(Stored records)

((

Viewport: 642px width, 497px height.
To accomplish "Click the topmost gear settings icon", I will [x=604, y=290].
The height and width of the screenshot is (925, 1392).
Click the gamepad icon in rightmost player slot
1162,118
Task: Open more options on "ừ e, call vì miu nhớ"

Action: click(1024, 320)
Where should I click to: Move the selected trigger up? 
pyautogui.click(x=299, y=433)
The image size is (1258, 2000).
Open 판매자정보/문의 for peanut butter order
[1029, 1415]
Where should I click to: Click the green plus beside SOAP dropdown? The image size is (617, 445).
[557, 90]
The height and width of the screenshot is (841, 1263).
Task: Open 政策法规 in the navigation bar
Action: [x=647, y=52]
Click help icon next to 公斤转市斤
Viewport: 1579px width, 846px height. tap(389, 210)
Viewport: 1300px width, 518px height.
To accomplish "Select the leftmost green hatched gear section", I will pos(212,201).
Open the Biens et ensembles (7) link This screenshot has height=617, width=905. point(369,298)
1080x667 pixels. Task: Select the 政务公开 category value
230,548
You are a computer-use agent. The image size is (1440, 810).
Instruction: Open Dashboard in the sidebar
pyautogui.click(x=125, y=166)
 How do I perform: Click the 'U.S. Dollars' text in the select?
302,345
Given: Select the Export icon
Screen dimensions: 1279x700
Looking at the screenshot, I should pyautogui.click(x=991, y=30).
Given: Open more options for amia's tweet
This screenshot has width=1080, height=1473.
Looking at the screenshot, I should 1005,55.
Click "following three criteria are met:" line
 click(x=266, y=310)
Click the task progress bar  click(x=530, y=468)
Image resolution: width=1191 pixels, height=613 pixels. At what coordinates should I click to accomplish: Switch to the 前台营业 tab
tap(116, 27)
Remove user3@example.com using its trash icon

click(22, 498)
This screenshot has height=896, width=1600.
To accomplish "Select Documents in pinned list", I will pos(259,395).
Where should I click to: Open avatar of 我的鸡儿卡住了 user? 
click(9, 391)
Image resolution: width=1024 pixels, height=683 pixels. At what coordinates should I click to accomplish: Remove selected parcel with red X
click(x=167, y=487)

))

• ACTIVITY:
When answering, write out each of the lines above exactly as given.

• EXPECTED ANSWER:
Viewport: 642px width, 497px height.
To accomplish "Click the topmost gear settings icon", I will [x=604, y=290].
The height and width of the screenshot is (925, 1392).
Click the gamepad icon in rightmost player slot
1162,118
Task: Open more options on "ừ e, call vì miu nhớ"

Action: click(1024, 320)
Where should I click to: Move the selected trigger up? 
pyautogui.click(x=299, y=433)
The image size is (1258, 2000).
Open 판매자정보/문의 for peanut butter order
[1029, 1415]
Where should I click to: Click the green plus beside SOAP dropdown? The image size is (617, 445).
[557, 90]
The height and width of the screenshot is (841, 1263).
Task: Open 政策法规 in the navigation bar
Action: [x=647, y=52]
Click help icon next to 公斤转市斤
Viewport: 1579px width, 846px height. tap(389, 210)
Viewport: 1300px width, 518px height.
To accomplish "Select the leftmost green hatched gear section", I will pos(212,201).
Open the Biens et ensembles (7) link This screenshot has height=617, width=905. point(369,298)
1080x667 pixels. Task: Select the 政务公开 category value
230,548
You are a computer-use agent. The image size is (1440, 810).
Instruction: Open Dashboard in the sidebar
pyautogui.click(x=125, y=166)
 How do I perform: Click the 'U.S. Dollars' text in the select?
302,345
Given: Select the Export icon
Screen dimensions: 1279x700
Looking at the screenshot, I should pyautogui.click(x=991, y=30).
Given: Open more options for amia's tweet
This screenshot has width=1080, height=1473.
Looking at the screenshot, I should 1005,55.
Click "following three criteria are met:" line
 click(x=266, y=310)
Click the task progress bar  click(x=530, y=468)
Image resolution: width=1191 pixels, height=613 pixels. At what coordinates should I click to accomplish: Switch to the 前台营业 tab
tap(116, 27)
Remove user3@example.com using its trash icon

click(22, 498)
This screenshot has height=896, width=1600.
To accomplish "Select Documents in pinned list", I will pos(259,395).
Where should I click to: Open avatar of 我的鸡儿卡住了 user? 
click(9, 391)
Image resolution: width=1024 pixels, height=683 pixels. At what coordinates should I click to accomplish: Remove selected parcel with red X
click(x=167, y=487)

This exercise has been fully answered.